5. Trintes Field Incident - On the evening of 10 April 2023, a fire occurred in one of the two generators on the Trintes Bravo platform. Production across the field was halted and the fire was contained. Production restarted from Alpha and Delta platforms on 11 April 2023. Four operators, all Trinity staff, were on Bravo at the time of the incident and, having suffered minor injuries, all are now recovered and resume work. Following approval from the Ministry of Energy and Energy Industries, received on 17 April 2023, the Company successfully restored oil production from all previously producing wells on the Bravo platform on 18 April 2023. Production from the field is in-line with pre-incident levels at approximately 1,010 bopd.

 

6. Share buyback - As at 31 December 2022, the second tranche of the share buyback programme was still ongoing with 400,000 shares repurchased to 31 December 2022 utilising $0.5 million of the $1 million tranche. On 26 April 2023, the second tranche of the share buyback programme was completed and a third tranche was announced on 28 April 2023 for up to a further $1 million.
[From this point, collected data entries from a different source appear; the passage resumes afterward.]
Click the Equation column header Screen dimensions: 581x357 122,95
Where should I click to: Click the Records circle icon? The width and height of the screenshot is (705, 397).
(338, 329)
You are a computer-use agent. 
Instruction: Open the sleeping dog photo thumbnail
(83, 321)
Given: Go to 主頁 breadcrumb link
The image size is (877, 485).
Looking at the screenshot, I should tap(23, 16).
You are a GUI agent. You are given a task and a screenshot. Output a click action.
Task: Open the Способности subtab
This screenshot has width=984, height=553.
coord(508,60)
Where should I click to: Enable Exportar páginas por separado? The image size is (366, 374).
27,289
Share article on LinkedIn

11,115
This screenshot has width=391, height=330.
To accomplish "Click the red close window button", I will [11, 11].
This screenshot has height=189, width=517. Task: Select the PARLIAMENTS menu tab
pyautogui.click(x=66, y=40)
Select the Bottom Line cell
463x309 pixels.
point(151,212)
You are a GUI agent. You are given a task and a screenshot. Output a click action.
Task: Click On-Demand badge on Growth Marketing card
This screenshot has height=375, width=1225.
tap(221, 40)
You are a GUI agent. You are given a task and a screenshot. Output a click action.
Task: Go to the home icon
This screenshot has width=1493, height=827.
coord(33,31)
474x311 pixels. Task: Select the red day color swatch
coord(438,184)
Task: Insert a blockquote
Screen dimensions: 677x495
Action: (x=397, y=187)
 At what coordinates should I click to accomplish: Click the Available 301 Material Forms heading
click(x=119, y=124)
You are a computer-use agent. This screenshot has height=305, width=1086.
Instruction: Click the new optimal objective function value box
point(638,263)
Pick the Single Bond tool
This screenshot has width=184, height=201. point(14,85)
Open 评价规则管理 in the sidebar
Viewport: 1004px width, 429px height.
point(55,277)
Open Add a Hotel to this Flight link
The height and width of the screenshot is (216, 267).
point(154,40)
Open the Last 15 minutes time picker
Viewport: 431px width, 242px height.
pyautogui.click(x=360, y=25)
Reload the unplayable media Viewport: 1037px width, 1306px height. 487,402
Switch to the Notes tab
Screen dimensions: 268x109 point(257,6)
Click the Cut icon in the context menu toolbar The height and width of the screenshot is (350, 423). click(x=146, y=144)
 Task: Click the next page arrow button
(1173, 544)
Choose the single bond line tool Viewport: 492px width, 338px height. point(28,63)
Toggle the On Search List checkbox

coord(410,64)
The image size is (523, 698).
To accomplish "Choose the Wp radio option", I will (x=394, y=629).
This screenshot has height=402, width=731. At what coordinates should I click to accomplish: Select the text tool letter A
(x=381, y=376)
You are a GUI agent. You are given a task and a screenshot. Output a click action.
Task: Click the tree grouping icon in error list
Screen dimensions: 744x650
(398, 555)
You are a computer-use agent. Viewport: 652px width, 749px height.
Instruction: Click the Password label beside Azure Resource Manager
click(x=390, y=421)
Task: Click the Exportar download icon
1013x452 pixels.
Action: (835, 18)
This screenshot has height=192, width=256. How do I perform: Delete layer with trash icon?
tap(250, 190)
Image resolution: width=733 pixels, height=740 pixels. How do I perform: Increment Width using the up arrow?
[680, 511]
This tranche will be funded from the Group's existing cash resources and will, unless terminated at an earlier date, expire at the conclusion of the 2023 AGM, or 30 June 2023, whichever is earlier.

 

7. Renewal of PGB Exploration and Production Licence - On 3 May 2023, the MEEI provided confirmation of the renewal of the PGB Licence for an additional 25 years from the Effective Date of 18 December 2012. Consequently, the PGB Licence expires on 17 December 2037. There were no additional liabilities and commitments arising from the renewed Licence.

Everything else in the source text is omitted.